“What passes for hip cynical transcendence of sentiment is really some kind of fear of being really human, since to be really human is probably to be unavoidably sentimental and naive and goo-prone and generally pathetic.” — David Foster Wallace
I’ve heard it said before that each poet has a primary emotion from which they write. Mary Oliver would be characterized as relief, while Richard Siken would be panic. I wondered what feeling I write from. It certainly isn’t happiness.
The nature of happiness is fleeting. The moment I realize I’m happy is the exact same moment it starts to leave me. I’ve learned over my life not to look at it too closely. I’ve come to believe that if I don’t, it might stay a little longer.

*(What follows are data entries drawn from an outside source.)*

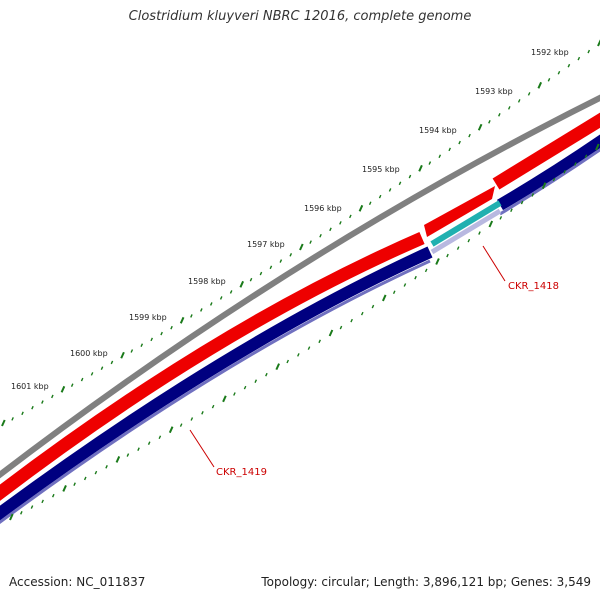 This screenshot has width=600, height=600. I want to click on gene-label-ckr-1419: CKR_1419, so click(242, 472).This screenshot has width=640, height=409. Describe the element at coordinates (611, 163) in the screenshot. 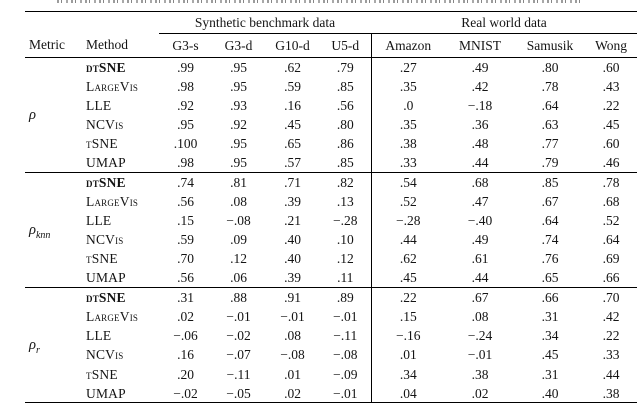

I see `cell-value: .46` at that location.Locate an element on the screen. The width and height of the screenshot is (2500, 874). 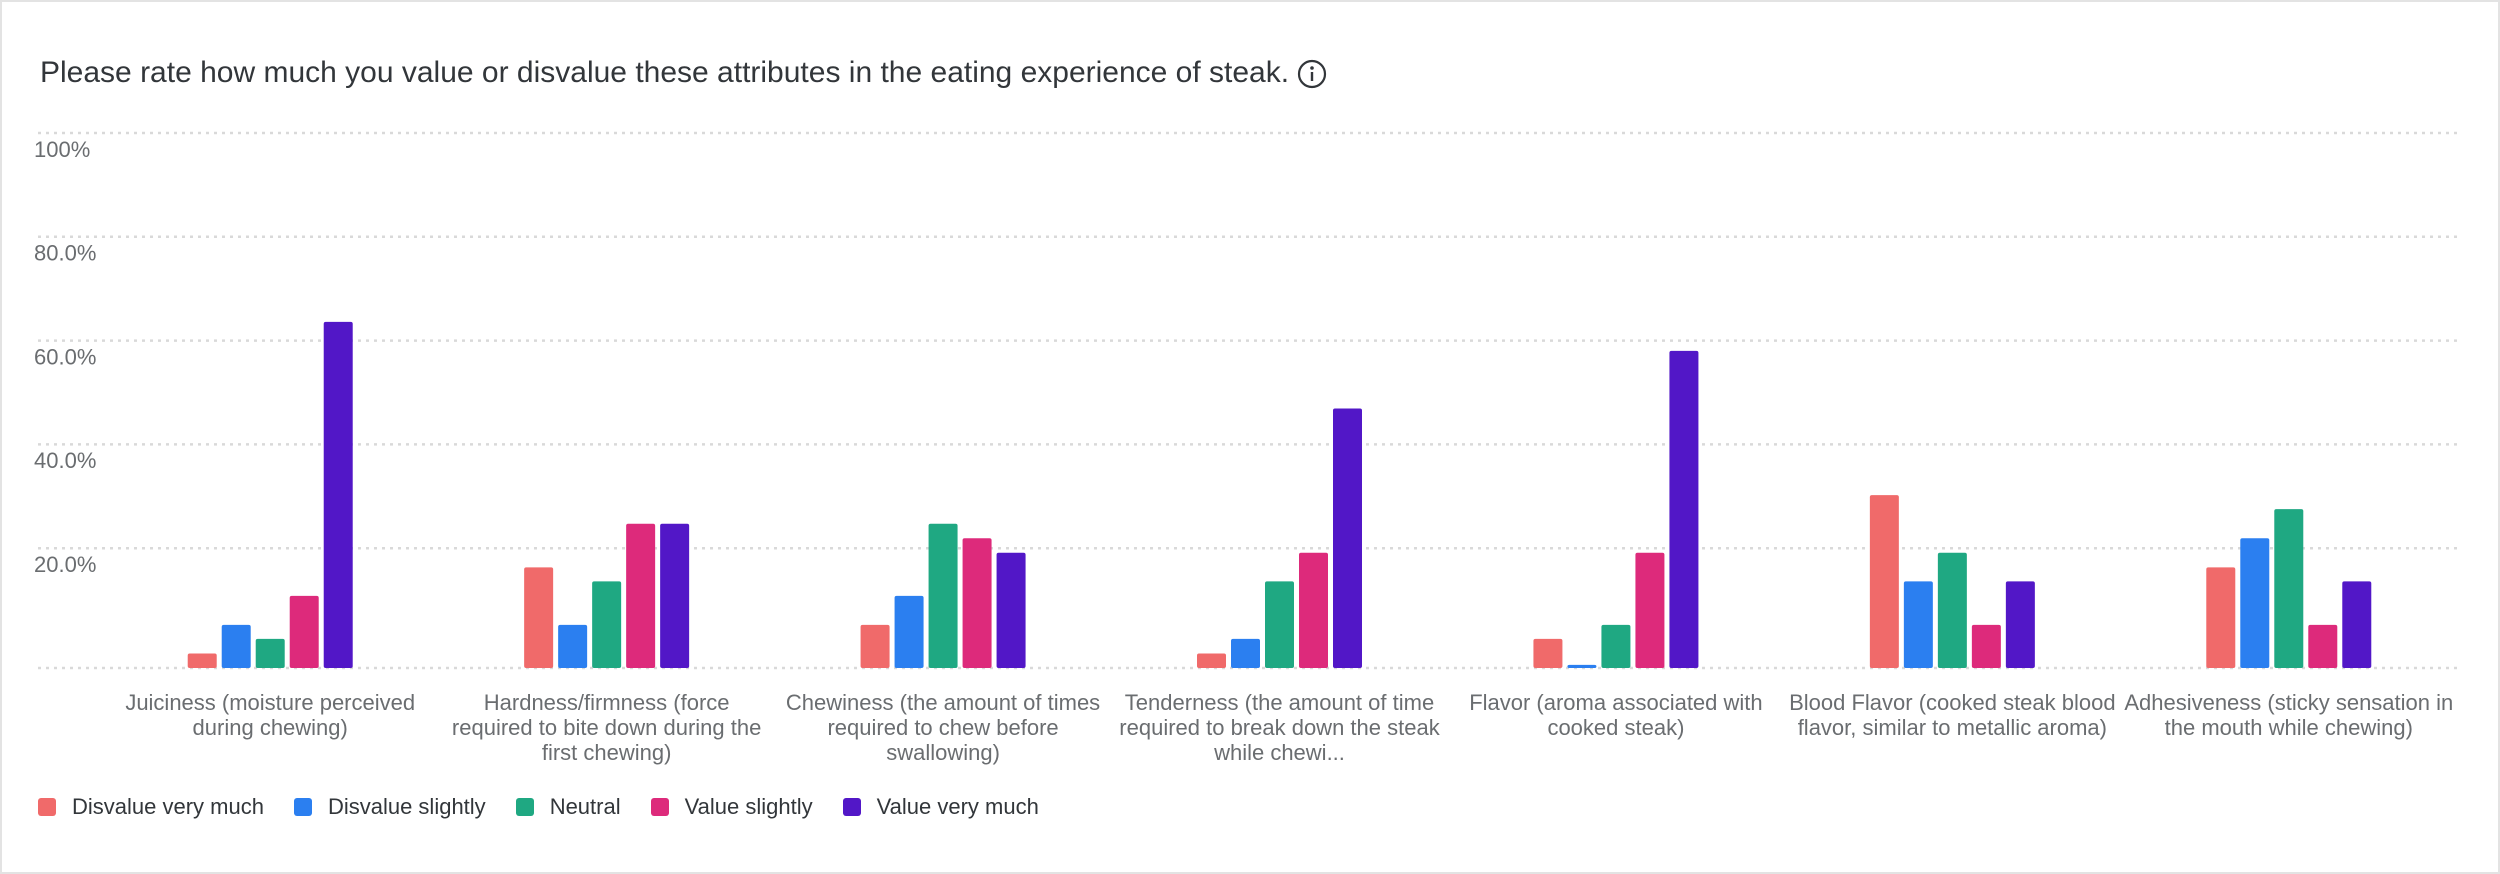
y-tick-label: 80.0% is located at coordinates (65, 254).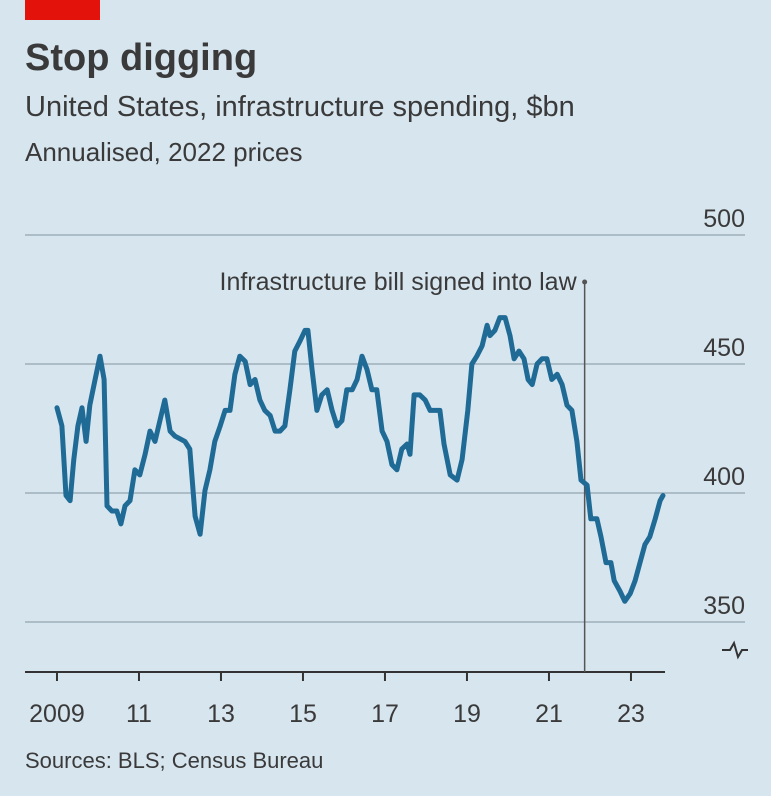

Happiness is a wallflower.
But this, I think, contributes to me assigning more weight to those feelings that are less comfortable—sadness, melancholy, confusion, hopelessness. This letter is at least in part an attempt to balance the scale.
I was helping a friend recently with a project. He was performing a wedding and wanted to read a love poem at the ceremony, and asked me to help him find one. I was happy for the challenge, and distraction. While sifting through my collection, however, I realized I do not read many love poems. There are a few exceptions, of course—Frank O’Hara’s “Having a Coke With You” is probably the greatest love poem ever written—but my shelves are not filled with poems professing love.
When I told my friend this, he wanted to know why.
‘I think I just have an affinity for the sad stuff more than I do the happy stuff,’ I wrote. ‘It’s like how I don’t really write about happy things. I don’t feel the need to because I’m just busy being happy. I do write the sad stuff because I need to decipher it; to get through it.’
He said it was one of the best arguments he’s heard for the theory that the natural state of human beings is to be happy.
But I was at least a little wrong. It’s not that I have a greater affinity for the melancholy, though I am a sucker for it. It’s that I have such an affinity for the happy that I don’t want to jinx it. Writing about it, acknowledging it, will make it disappear. I don’t know how to keep it, and more than anything I wish we could keep it.
What is left in mystery, buried underneath, is often more important than what we give voice to.
“What an odd thing a diary is: the things you omit are more important than those you put in.” — Simone de Beauvoir
This is how you know that happiness is the essential feeling. We’re afraid we’ll lose it by speaking it out loud. The older I get, the more life I live, the more I find that I love. Maybe I’m just desperate for something good, maybe I’m turning soft, maybe I’m finally tearing down a few walls I built, but I am getting better at recognizing when I’m happy. I’m getting better at not panicking when happiness inevitably leaves again.
Life is cyclical. Love is cyclical. Happiness is cyclical.
The most vulnerable of emotions is not sadness or hurt or fear. The most vulnerable we are as human beings is when we’re letting another person in on our happiness. It’s scary because happiness can (and will) be ripped away from us. To not be forthright when we’re happy is a disservice to happiness though. Keeping it to ourselves doesn’t do it justice. Our feelings demand that we give credit where credit is due.
So let it come and let it go. And let it come again.
I can’t tell you what happiness is, or even what it isn’t. All I know is that when it comes to me I don’t want to waste my time writing about it. I want to simply be it. So if you’ll allow me one moment of being earnest, and maybe a bit pathetic, I want to tell you that I am, in the midst of everything, happy.